Arawind Thatte is an Indian harmonium player. He is one of the leading harmonium players of India, is a reputed accompanist and a soloist.

==Early life==
Thatte was born in a family of music lovers, father and elder brother being harmonium players, he started playing Harmonium at the age of six. He is a self-taught harmonium player; but also learned tabla under G. L. Samant and vocal music initially at Bharat Gayan Samaj, Pune and then under Suhas Datar and Sudhir Datar, Pune and has been a disciple of Pandit Jasraj since 1981.

==Career==
Mr. Thatte contributed a lot in various musical plays including Vasantotsav, Sawai Gandharva Bhimsen Festival. He has played harmonium in the various musical programs. He had accompanied great vocalists like Mallikarjun Mansur, Vasantrao Deshpande, K. G. Dinde, Kumar Gandharva, Bhimsen Joshi, Jasraj, C. R. Vyas, Jeetendra Abhisheki, Kishori Amonkar, Malini Rajurkar, Prabha Atre, Parveen Sultana, Laxmi Shankar, Vijay Sardeshmukh and Shobha Gurtu, to name a few.

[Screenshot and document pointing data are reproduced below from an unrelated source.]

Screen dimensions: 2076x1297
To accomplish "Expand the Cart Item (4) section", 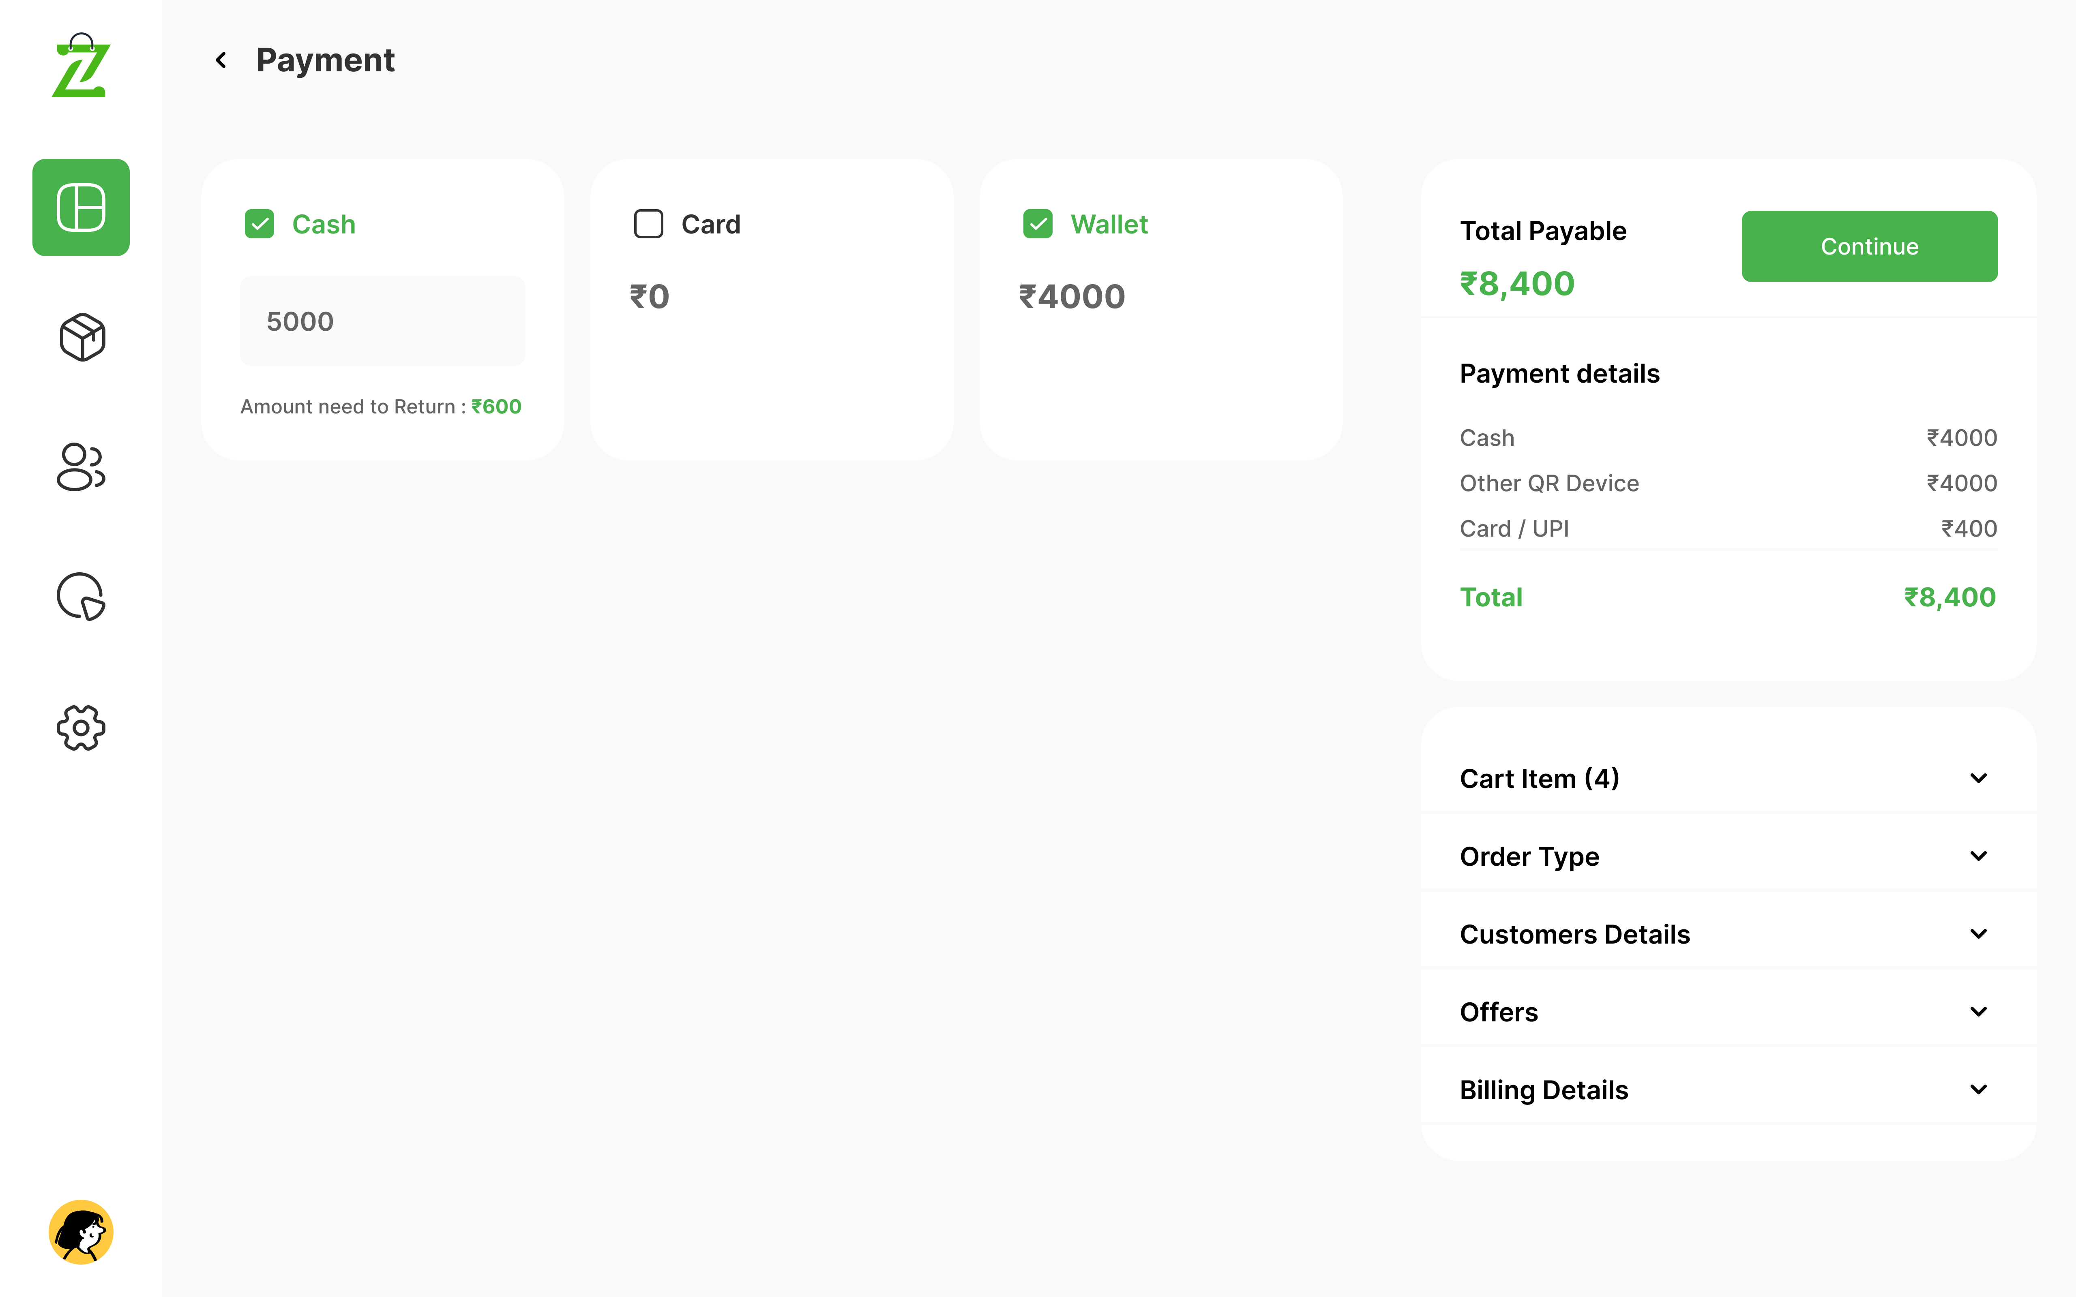I will 1977,778.

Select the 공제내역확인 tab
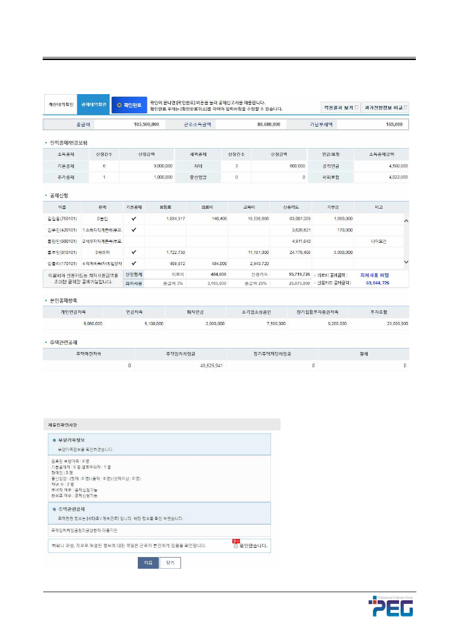[93, 105]
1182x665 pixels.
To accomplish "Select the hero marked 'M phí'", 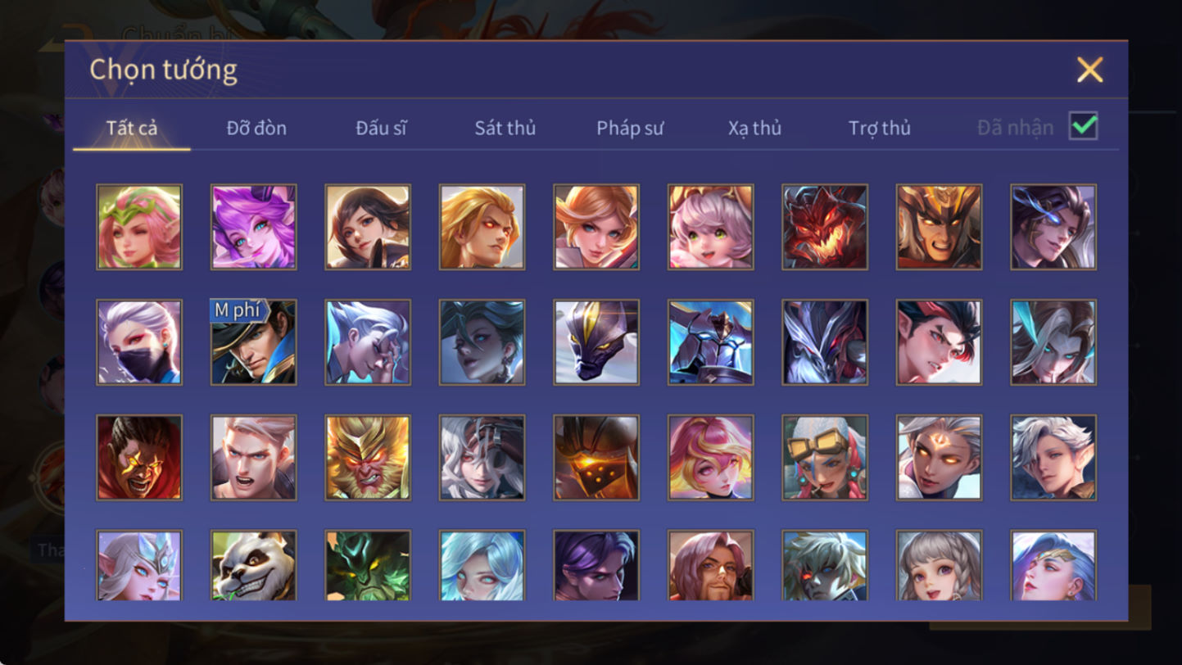I will 254,342.
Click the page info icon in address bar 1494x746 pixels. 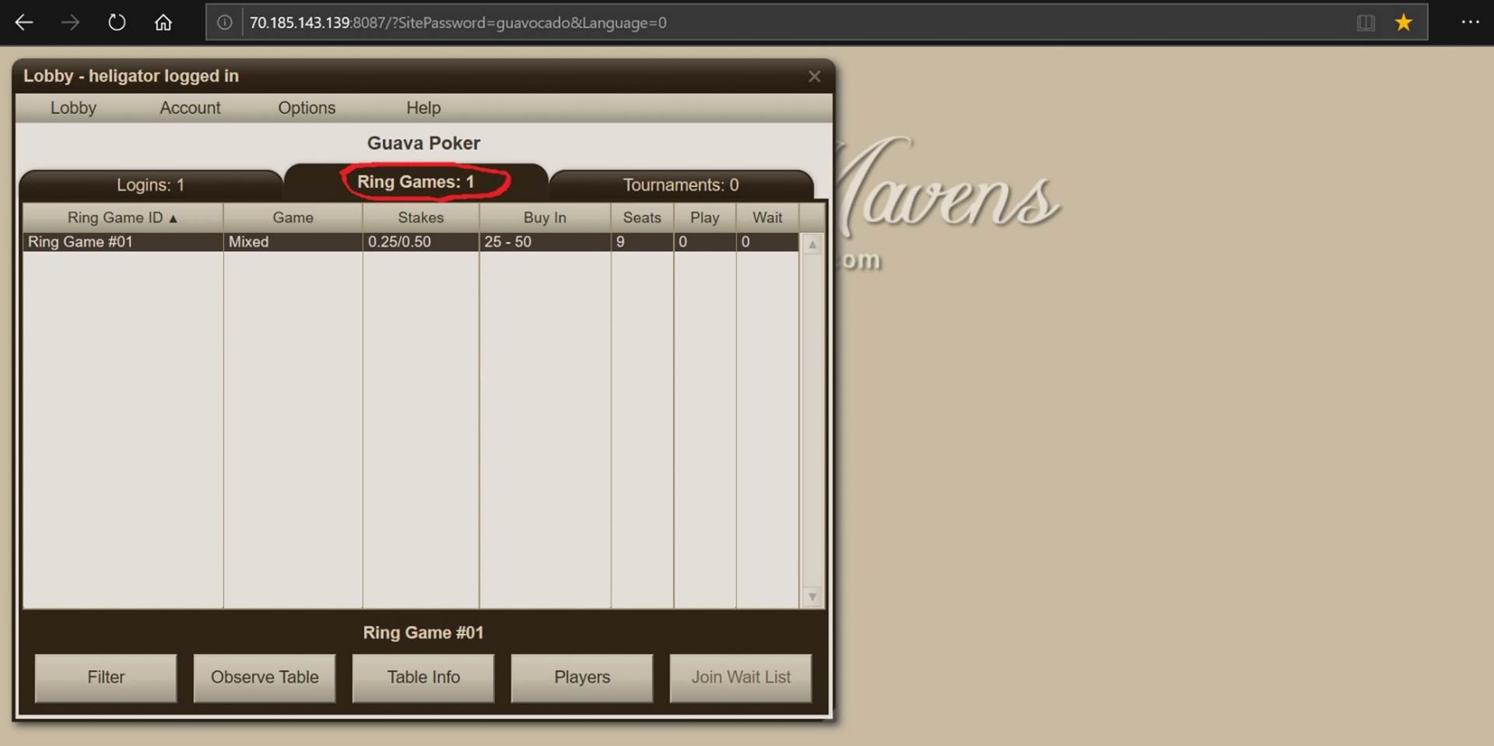pos(225,23)
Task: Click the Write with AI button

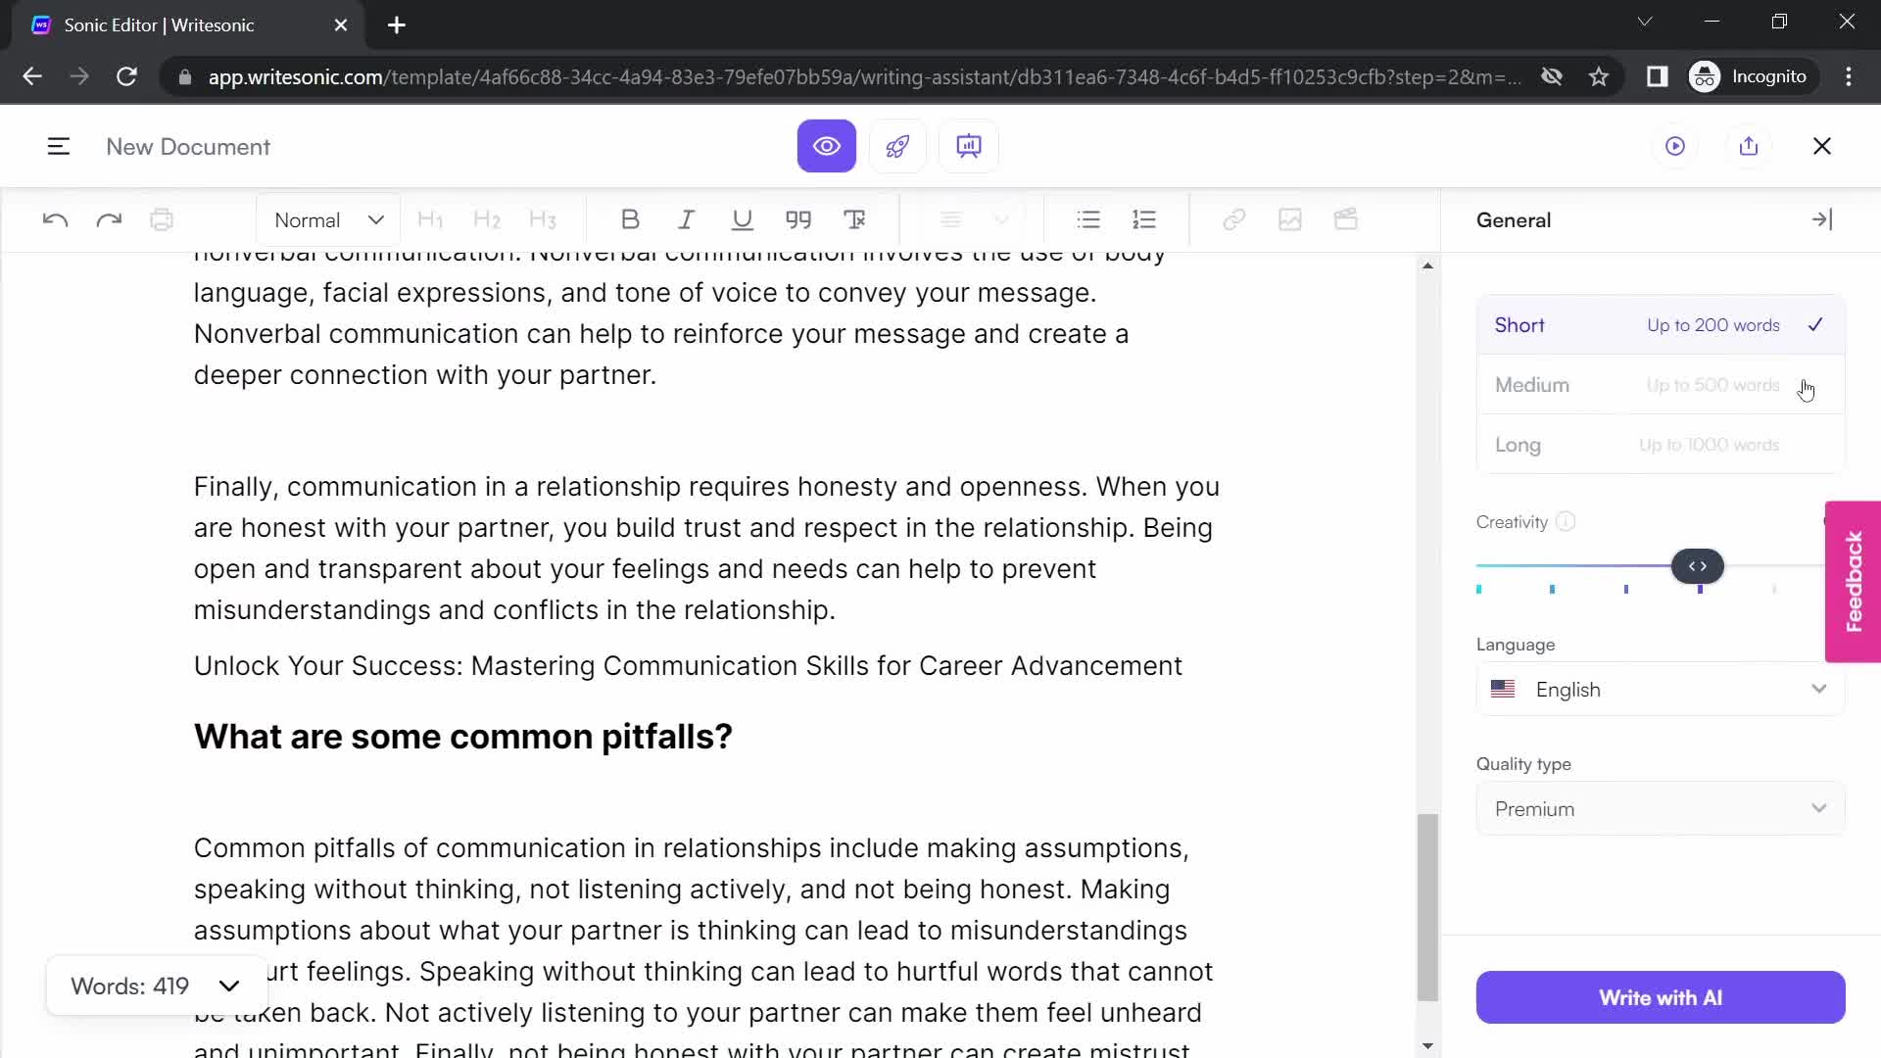Action: click(x=1660, y=997)
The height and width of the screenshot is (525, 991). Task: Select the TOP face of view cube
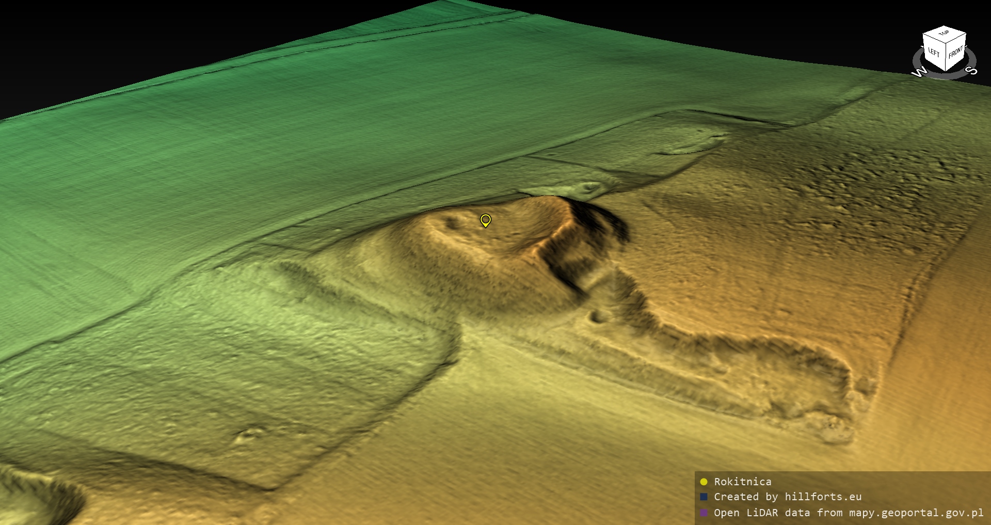[944, 34]
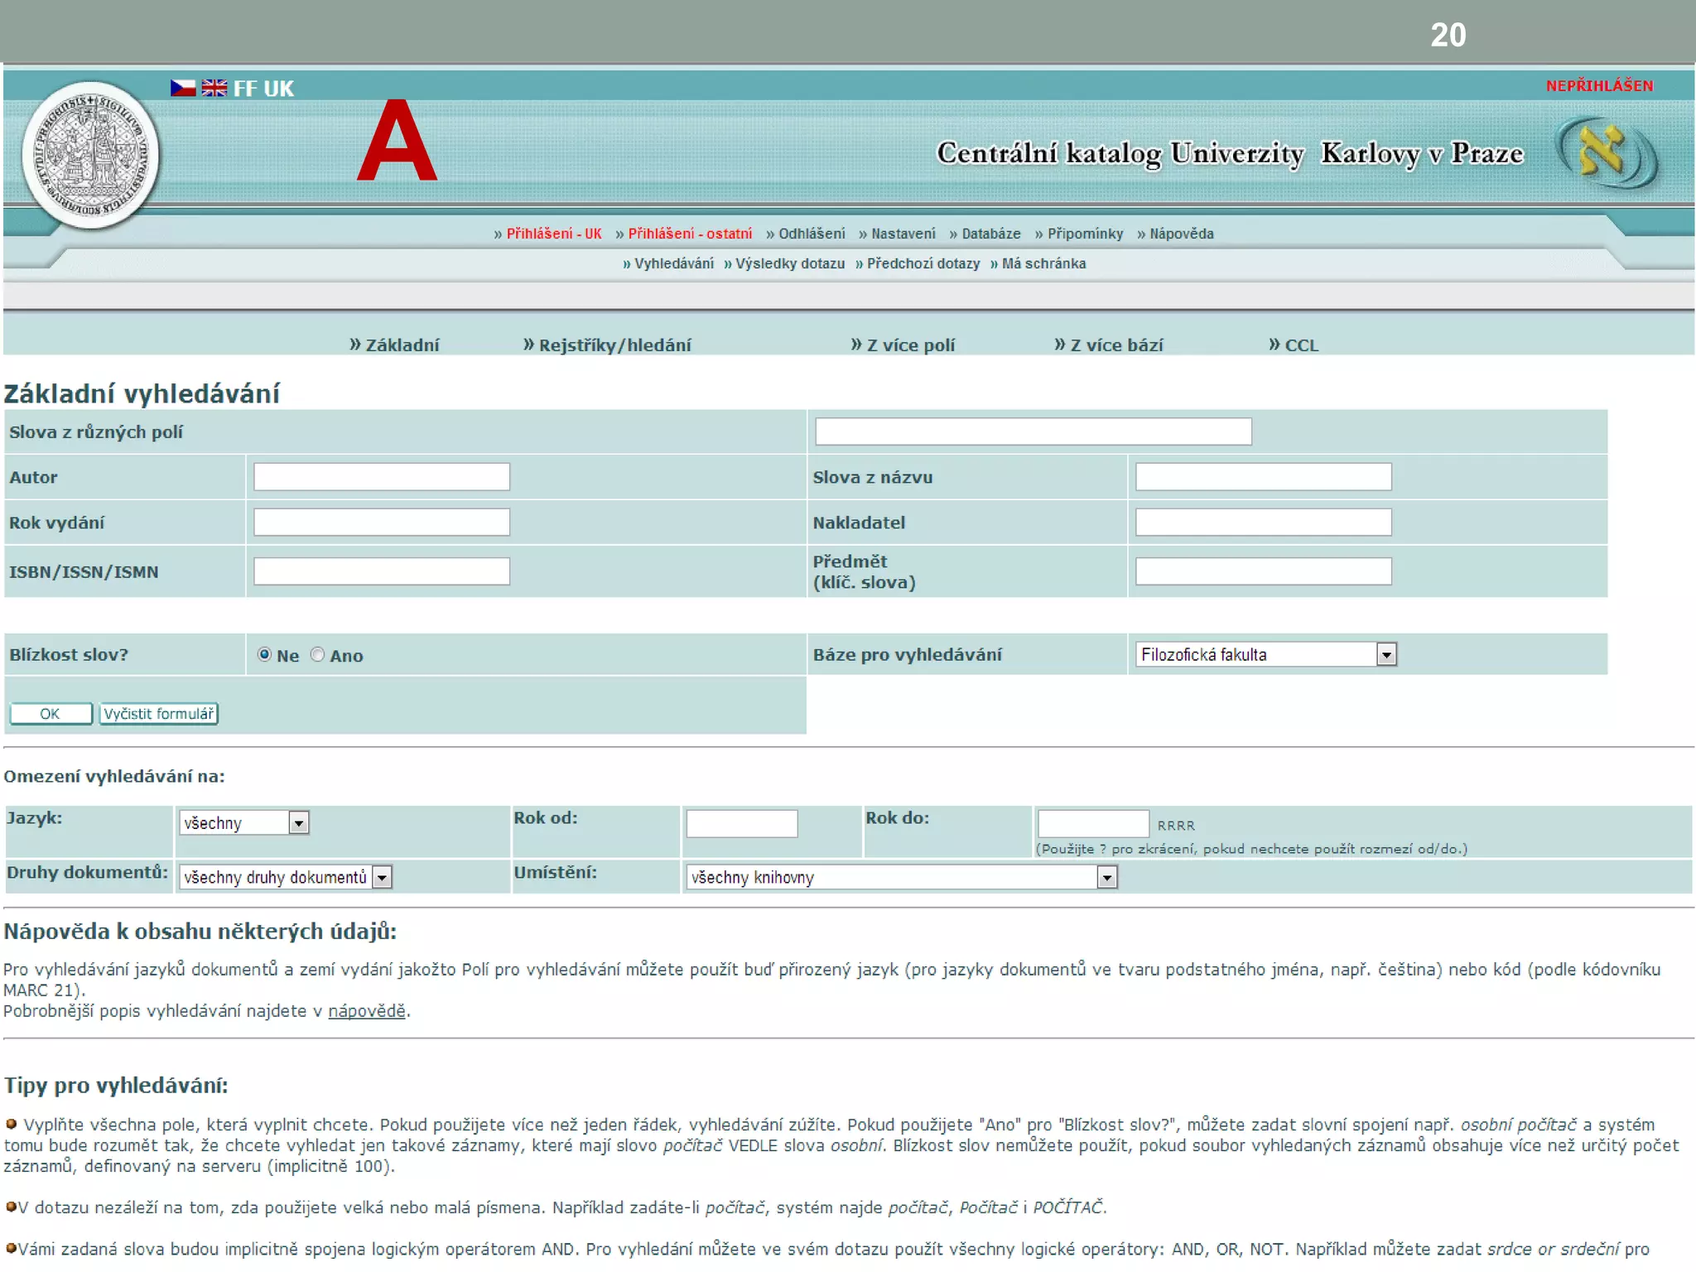Click the Autor input field
The height and width of the screenshot is (1272, 1696).
coord(381,477)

He has accompanied over 35 artists in 70 appearances at the Sawai Gandharva Bhimsen Festival.

==Personal life==
Thatte did his M.Sc. and Ph.D but left his career in mathematics to pursue his love of music. In 1982, he stood first in the All India Radio Harmonium solo competition and in 1993 received the first Kumar Gandharva Award sponsored by Shree Ram Pujari Foundation of Solapur, for his contribution to Indian classical music. Even though he has accompanied many prominent artists on the compact discs this is his first solo compact disc.